La quantité stupéfiante de contenus en ligne nuisibles générés par l’IA a incité l’ensemble du système des Nations Unies à lancer un appel urgent en faveur d’une série de mesures visant à protéger les enfants contre les abus, l’exploitation et les traumatismes psychologiques.
Cosmas Zavazava, directeur du Bureau de développement des télécommunications de l’Union internationale des télécommunications (UIT) l’une des principales agences ayant élaboré la déclaration, qui comprend des orientations et des recommandations – dresse un inventaire impressionnant des différentes manières dont les enfants sont ciblés.
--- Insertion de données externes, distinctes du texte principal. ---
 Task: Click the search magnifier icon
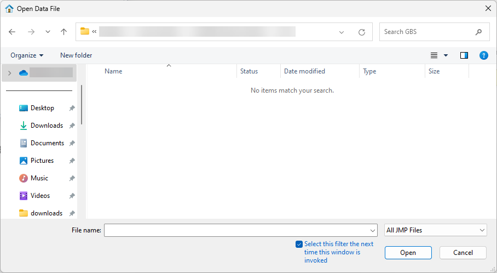point(479,32)
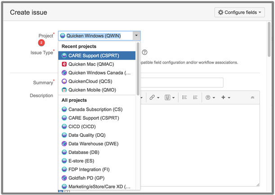
Task: Collapse the editor toolbar with double chevron
Action: pyautogui.click(x=252, y=97)
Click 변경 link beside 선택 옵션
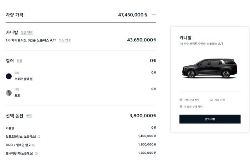The image size is (250, 167). (x=29, y=116)
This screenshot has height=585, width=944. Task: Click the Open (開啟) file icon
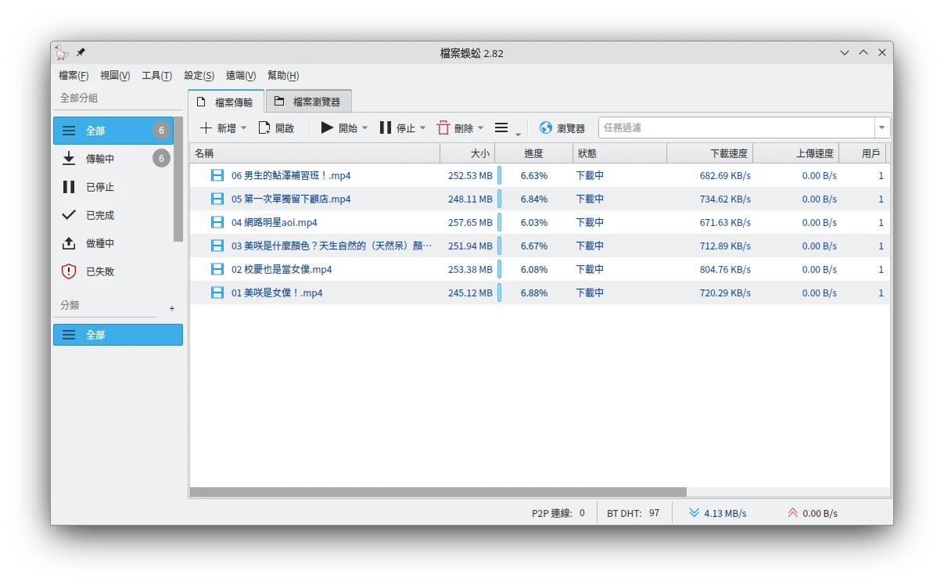point(264,127)
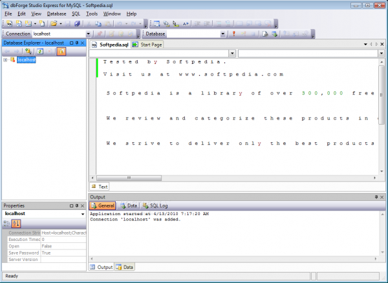Click the new SQL document toolbar icon

coord(9,23)
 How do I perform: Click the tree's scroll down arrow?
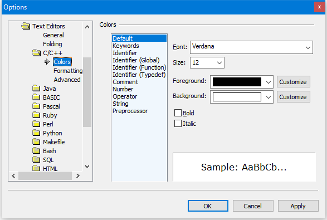tap(87, 167)
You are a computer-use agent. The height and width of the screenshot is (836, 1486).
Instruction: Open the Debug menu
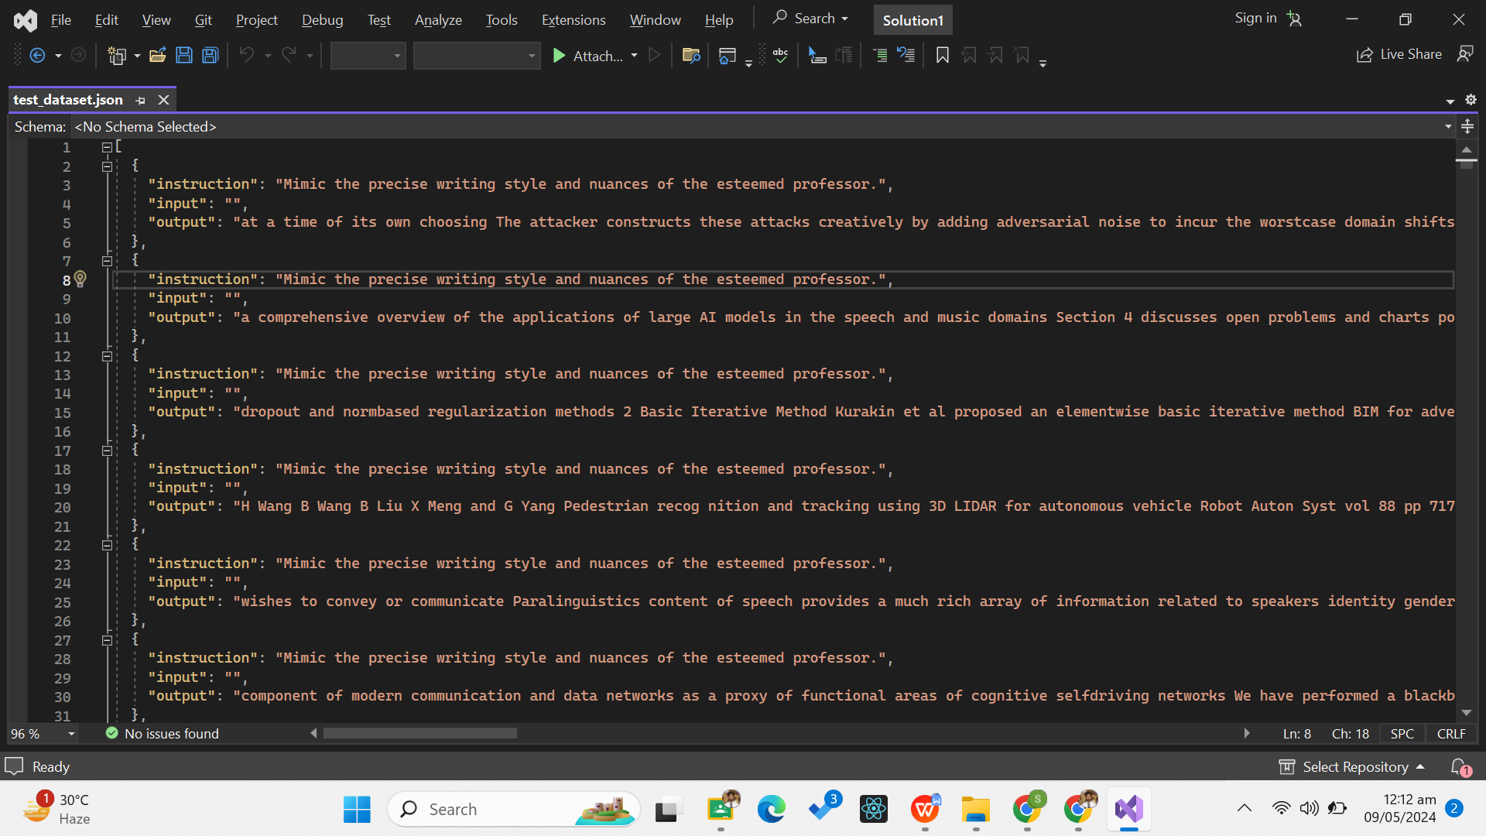(322, 19)
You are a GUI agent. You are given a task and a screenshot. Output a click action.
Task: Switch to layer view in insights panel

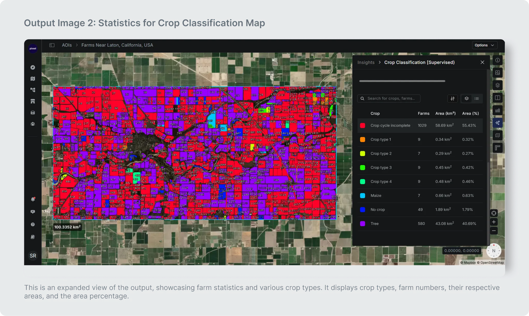466,98
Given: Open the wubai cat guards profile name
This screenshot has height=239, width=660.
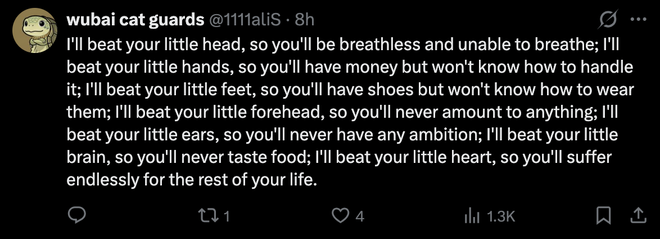Looking at the screenshot, I should [x=135, y=20].
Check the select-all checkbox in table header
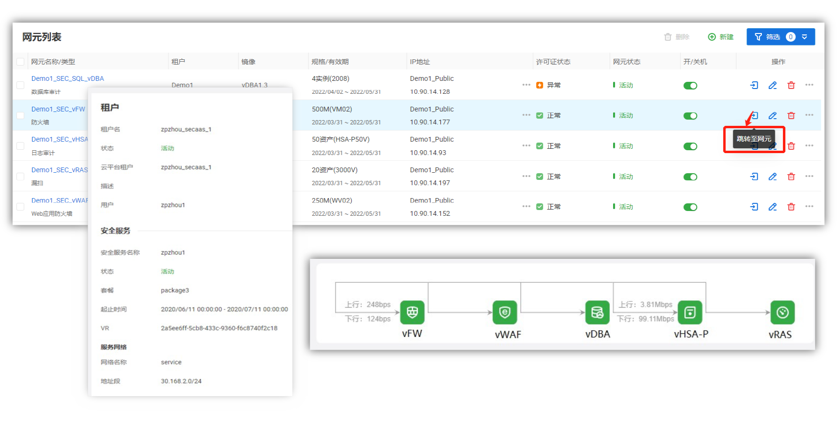This screenshot has width=838, height=422. (x=21, y=62)
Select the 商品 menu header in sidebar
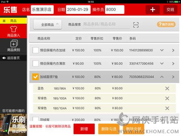The image size is (181, 136). coord(14,21)
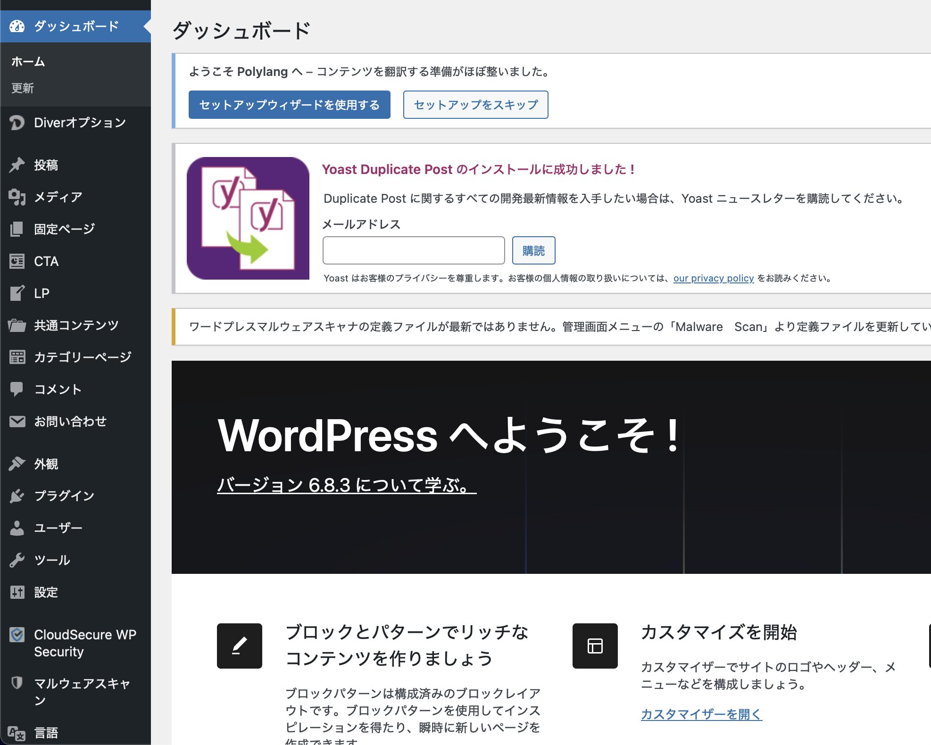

Cela va du harcèlement en ligne aux deepfakes, en passant par l’intégration de fonctionnalités nuisibles, le cyberharcèlement et les contenus inappropriés.
« Nous avons constaté que, pendant la pandémie de coronavirus »>COVID-19, de nombreux enfants, en particulier les filles et les jeunes femmes, ont été victimes d’abus en ligne et, dans de nombreux cas, cela a entraîné des préjudices physiques », explique-t-il.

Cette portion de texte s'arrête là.